Page excerpt →

▶

Stay Connected
Facebook Twitter Youtube RSS Media Alerts

July 26th, 2013, by Daniel Levy

Daniel Levy

The Peace Process is Back


There are very good reasons to doubt that a revived peace process will deliver a two-state deal, or even much by way of progress. Kerry’s statement was rife with uncertainty regarding exactly when the talks would happen, and what agenda they would address. Nor does it help that Israeli government ministers rushed to retake pledges of loyalty to the settlement project, or that Palestinian President Mahmoud Abbas will sit down at the negotiating table without any of the prerequisites he had outlined as the basis for a meaningful process.

The domestic politics of each major player in the peace process also should be a reason for caution. Much of the Israeli cabinet seems to prefer annexation of the Palestinian territories over a two-state outcome, the Palestinians remain politically divided and weak, the major Arab countries remain fixated on instability at home, and the Americans remain politically timid. Yet well-placed caution — and even pessimism — should not translate into defeatism, which risks becoming a self-fulfilling prophecy.

◀

Record excerpts →

▶

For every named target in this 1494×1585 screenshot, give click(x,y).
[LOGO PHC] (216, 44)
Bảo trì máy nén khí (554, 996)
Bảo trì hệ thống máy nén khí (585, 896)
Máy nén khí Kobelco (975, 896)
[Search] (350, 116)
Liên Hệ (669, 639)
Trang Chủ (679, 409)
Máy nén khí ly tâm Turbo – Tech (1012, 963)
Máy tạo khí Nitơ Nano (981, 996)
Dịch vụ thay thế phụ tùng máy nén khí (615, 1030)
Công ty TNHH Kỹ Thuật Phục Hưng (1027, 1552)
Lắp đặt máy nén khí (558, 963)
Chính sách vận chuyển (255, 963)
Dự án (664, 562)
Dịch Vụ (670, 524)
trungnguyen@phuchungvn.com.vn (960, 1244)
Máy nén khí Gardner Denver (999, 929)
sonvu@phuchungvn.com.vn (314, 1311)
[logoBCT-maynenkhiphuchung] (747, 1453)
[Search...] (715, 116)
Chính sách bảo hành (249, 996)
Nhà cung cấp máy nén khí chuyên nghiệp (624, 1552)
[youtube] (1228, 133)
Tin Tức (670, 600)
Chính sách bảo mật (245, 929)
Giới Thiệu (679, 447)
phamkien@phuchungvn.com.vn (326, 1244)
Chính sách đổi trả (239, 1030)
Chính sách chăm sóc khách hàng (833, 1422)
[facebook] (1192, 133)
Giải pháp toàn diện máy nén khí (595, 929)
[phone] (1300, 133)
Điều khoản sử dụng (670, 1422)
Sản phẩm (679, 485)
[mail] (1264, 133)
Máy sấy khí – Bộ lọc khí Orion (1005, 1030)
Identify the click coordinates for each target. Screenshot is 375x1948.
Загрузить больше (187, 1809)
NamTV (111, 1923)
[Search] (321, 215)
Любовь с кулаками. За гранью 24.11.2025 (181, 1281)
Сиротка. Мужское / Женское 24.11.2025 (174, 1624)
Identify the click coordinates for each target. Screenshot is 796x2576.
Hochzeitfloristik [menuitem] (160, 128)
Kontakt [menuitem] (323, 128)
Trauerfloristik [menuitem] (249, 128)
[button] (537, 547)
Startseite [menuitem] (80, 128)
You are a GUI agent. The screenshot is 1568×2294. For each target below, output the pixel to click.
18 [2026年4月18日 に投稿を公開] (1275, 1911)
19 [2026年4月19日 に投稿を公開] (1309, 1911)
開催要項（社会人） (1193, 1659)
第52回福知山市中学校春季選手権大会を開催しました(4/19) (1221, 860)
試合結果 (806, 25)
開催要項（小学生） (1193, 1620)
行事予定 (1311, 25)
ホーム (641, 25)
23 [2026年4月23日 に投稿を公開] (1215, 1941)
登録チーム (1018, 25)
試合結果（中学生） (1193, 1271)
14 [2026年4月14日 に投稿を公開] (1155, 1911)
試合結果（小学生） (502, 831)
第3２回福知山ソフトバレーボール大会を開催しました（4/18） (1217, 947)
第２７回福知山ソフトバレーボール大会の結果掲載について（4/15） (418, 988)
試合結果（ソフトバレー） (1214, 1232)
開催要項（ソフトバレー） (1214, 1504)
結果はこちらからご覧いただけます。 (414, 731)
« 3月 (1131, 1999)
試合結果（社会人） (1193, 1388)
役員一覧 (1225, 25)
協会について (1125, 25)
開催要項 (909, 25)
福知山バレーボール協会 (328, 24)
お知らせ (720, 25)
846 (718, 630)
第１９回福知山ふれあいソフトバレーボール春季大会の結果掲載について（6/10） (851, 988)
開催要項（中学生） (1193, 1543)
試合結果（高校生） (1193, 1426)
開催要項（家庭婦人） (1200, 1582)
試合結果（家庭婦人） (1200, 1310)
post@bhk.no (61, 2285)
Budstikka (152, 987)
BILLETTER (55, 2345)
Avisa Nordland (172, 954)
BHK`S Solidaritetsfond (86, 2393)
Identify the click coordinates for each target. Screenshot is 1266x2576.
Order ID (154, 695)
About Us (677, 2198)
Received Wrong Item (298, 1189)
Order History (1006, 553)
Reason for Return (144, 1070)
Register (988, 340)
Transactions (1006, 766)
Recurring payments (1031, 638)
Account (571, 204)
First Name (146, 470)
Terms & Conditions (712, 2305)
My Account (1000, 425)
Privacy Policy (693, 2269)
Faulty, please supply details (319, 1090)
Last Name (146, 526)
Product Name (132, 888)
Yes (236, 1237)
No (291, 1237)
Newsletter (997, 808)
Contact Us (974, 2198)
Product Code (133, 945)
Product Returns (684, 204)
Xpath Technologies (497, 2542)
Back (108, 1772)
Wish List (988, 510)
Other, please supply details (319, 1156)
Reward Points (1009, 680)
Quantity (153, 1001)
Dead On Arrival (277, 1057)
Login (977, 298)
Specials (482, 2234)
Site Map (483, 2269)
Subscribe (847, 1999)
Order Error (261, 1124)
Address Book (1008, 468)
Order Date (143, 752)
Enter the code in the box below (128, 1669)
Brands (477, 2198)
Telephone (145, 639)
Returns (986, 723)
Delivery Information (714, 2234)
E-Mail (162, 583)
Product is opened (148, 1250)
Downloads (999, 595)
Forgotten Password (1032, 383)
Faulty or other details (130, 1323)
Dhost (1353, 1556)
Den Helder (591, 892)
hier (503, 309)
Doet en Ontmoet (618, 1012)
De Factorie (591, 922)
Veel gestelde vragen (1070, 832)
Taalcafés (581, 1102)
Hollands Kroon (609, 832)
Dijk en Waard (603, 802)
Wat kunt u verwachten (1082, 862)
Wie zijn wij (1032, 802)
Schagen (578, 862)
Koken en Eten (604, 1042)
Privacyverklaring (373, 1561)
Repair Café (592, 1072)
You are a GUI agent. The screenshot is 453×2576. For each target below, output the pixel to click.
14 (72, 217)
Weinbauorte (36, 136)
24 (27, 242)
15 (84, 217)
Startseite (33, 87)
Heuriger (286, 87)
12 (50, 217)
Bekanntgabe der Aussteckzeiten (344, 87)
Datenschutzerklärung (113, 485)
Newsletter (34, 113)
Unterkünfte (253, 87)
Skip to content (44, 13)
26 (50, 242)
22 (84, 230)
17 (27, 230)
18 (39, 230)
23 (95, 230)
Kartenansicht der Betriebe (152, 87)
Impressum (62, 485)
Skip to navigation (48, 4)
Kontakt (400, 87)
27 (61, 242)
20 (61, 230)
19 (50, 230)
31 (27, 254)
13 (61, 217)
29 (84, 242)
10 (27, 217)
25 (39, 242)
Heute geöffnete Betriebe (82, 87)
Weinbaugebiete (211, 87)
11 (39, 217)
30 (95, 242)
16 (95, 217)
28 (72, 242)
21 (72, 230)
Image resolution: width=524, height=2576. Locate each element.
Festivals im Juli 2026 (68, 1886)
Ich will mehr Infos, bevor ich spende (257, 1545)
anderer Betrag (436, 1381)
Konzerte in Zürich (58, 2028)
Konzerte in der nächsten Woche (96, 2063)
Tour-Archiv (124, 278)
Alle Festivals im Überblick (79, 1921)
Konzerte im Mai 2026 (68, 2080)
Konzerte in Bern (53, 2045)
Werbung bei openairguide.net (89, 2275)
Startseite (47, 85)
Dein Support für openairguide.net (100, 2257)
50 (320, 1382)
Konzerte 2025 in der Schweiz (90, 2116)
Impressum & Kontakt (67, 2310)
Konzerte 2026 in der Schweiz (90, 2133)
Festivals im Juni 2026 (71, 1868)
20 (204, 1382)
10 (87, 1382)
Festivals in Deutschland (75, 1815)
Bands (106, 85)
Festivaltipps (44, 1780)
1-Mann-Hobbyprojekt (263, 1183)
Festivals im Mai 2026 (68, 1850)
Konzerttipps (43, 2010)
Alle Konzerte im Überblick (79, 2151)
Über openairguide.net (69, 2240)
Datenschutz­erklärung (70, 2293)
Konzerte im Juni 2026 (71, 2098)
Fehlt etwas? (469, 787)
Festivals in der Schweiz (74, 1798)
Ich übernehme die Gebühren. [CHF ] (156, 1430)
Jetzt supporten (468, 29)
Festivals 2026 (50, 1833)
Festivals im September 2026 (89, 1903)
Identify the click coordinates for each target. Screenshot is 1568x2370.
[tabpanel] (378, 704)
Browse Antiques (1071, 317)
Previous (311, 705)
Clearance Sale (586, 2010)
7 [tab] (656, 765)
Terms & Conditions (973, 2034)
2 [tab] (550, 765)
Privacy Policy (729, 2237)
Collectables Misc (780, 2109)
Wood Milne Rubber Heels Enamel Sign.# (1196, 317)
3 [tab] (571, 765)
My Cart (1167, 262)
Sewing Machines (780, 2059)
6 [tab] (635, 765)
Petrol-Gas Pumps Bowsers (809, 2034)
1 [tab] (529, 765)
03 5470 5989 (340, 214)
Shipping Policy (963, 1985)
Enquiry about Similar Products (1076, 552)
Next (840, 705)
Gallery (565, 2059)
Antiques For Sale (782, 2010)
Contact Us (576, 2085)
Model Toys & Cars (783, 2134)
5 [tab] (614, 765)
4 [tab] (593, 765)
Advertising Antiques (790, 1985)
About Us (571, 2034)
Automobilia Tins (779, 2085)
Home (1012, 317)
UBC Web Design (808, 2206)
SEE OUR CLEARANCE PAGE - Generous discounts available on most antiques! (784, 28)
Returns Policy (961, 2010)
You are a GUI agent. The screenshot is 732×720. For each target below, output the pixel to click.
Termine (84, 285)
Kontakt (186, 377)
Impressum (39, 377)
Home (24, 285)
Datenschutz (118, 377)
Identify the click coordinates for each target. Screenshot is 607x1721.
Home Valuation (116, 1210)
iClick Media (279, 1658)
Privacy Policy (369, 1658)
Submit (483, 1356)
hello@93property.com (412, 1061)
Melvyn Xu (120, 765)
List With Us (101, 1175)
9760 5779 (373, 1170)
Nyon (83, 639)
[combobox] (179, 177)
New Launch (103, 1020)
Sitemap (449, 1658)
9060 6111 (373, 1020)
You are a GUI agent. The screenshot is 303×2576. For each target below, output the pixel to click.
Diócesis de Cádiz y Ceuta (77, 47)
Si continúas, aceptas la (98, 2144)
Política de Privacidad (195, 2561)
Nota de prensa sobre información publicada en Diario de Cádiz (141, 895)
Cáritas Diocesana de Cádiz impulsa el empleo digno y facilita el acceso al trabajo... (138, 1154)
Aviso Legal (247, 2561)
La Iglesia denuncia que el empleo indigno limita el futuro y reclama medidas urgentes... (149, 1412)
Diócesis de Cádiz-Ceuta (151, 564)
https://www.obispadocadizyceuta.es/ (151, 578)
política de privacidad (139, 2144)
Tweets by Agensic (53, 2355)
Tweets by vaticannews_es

◀

Print the stretch of the peace process article from "Stay Connected" through "a meaningful process." verbatim.

Task output →
Stay Connected
Facebook Twitter Youtube RSS Media Alerts

July 26th, 2013, by Daniel Levy

Daniel Levy

The Peace Process is Back


There are very good reasons to doubt that a revived peace process will deliver a two-state deal, or even much by way of progress. Kerry’s statement was rife with uncertainty regarding exactly when the talks would happen, and what agenda they would address. Nor does it help that Israeli government ministers rushed to retake pledges of loyalty to the settlement project, or that Palestinian President Mahmoud Abbas will sit down at the negotiating table without any of the prerequisites he had outlined as the basis for a meaningful process.